*** DOCUMENT SEGMENT ***

Many people criticise 'recovery-focused' mental health care as forcing people back into work before it is safe or beneficial for them. It seems that some 'recovery-focused models push people to feel 'better' for the sole reason that they will be able to go back to work. Getting someone back to work' should never be the 'goal' of someone's 'recovery', unless that is what they explicitly choose for themselves.
Reform Universal Credit
As the benefits system in the UK is completely unfit for purpose, I can understand why people need to go to work even when it is damaging for their mental health. With a benefits system as punishing as it currently is sometimes people have no choice but to go to work, even when it harms their mental health. When the choice is food or endangering your mental health, food will take priority.
People ought to be supported with their mental health not to get them in work, but because everyone deserves to be supported. Surely supporting mentally ill people is fundamental to a decent society.

*** End of DOCUMENT SEGMENT ***
*** SOURCE MATERIAL ***

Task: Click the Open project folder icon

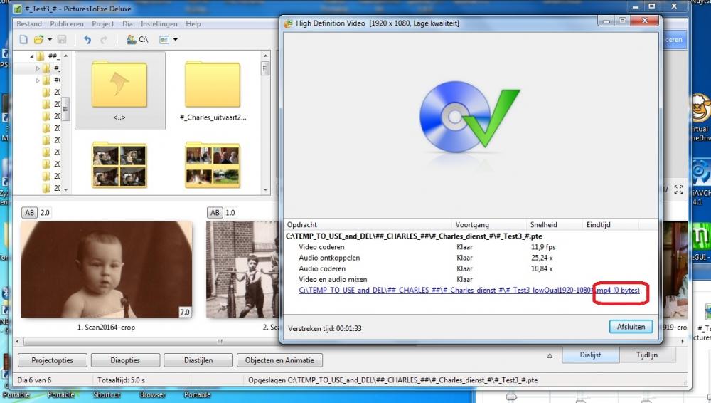Action: tap(38, 40)
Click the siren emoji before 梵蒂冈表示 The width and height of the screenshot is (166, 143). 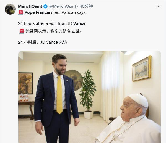click(22, 31)
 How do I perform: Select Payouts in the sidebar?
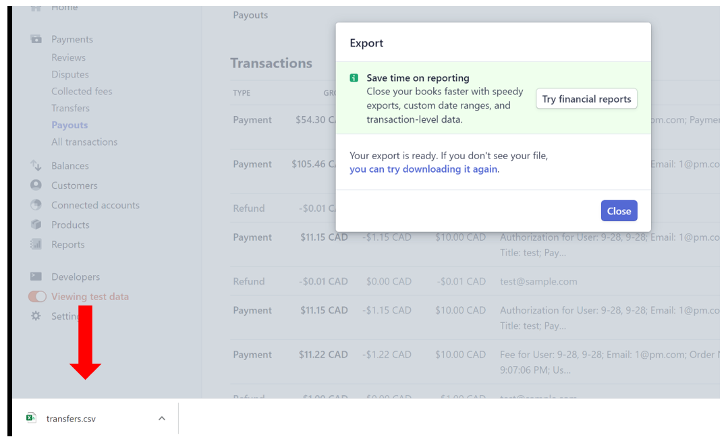click(69, 125)
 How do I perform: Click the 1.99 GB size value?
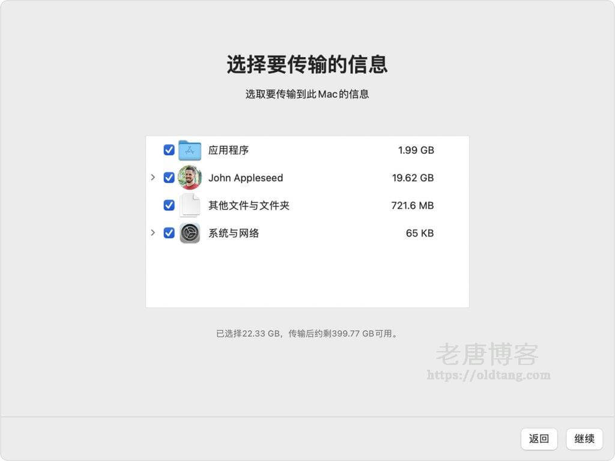[x=416, y=150]
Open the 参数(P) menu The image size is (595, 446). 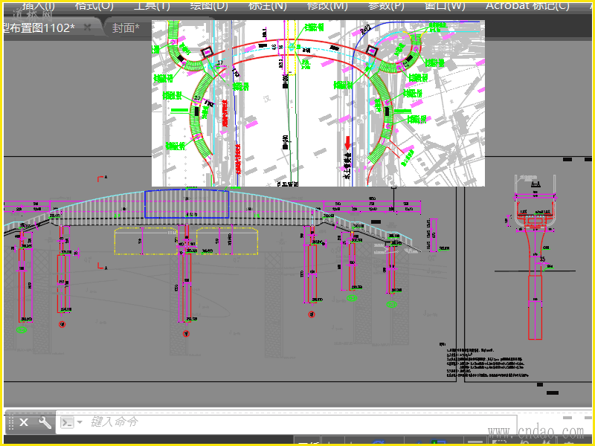tap(386, 5)
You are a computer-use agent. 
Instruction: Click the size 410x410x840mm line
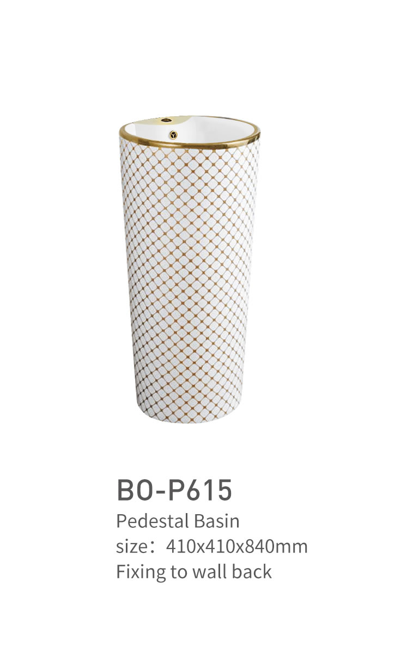212,546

*** End of SOURCE MATERIAL ***

* TASK INSTRUCTIONS
a – Translate this sentence from the passage on recovery-focused mental health care into Spanish: "Surely supporting mentally ill people is fundamental to a decent society."
b – Quote the passage on recovery-focused mental health care between "Reform Universal Credit" and "will take priority.", inclusive.
c – Continue the passage on recovery-focused mental health care from the point where it stops.

* ANSWERS GIVEN
a – Sin duda, apoyar a las personas con enfermedades mentales es fundamental para una sociedad decente.

b –
Reform Universal Credit
As the benefits system in the UK is completely unfit for purpose, I can understand why people need to go to work even when it is damaging for their mental health. With a benefits system as punishing as it currently is sometimes people have no choice but to go to work, even when it harms their mental health. When the choice is food or endangering your mental health, food will take priority.

c –
Self-worth is not synonymous with productivity
The capitalist society that we live in teaches children from a young age that their self-worth is synonymous with their productivity. However, a person's inherent value and worth has nothing to do with how 'productive' they are. More often than not anyway, productivity is a euphemism for 'increasing profits for your employer'. I feel that people with mental health problems and disabilities who cannot work or who need to not work in order to stay healthy, safe or alive often bear the brunt of this damaging myth.
As this conflation of productivity with self-worth myth has infiltrated the popular imagination, is it any wonder that so many people feel guilty or ashamed when they cannot work?
It honestly breaks my heart when I hear people with a disability or a mental health problem feeling embarrassed or believing that they are useless because they cannot work. A person is so much more than their ability to go to work and do a job.
More needs to be done to support people with disabilities, both working and non-working people
Of course work is a vital source of self-esteem for many people (as it is for me), but nobody should ever be shamed for not being able to work. The social support system need to be dramatically overhauled and made safe for people with disabilities; universal credit is absolutely not fit for purpose.
Much more needs to be done to support people with disabilities in the workplace, just as much more needs to be done to stop the shaming of people who cannot work. I believe that pushing against ableist attitudes and policies is the way forward.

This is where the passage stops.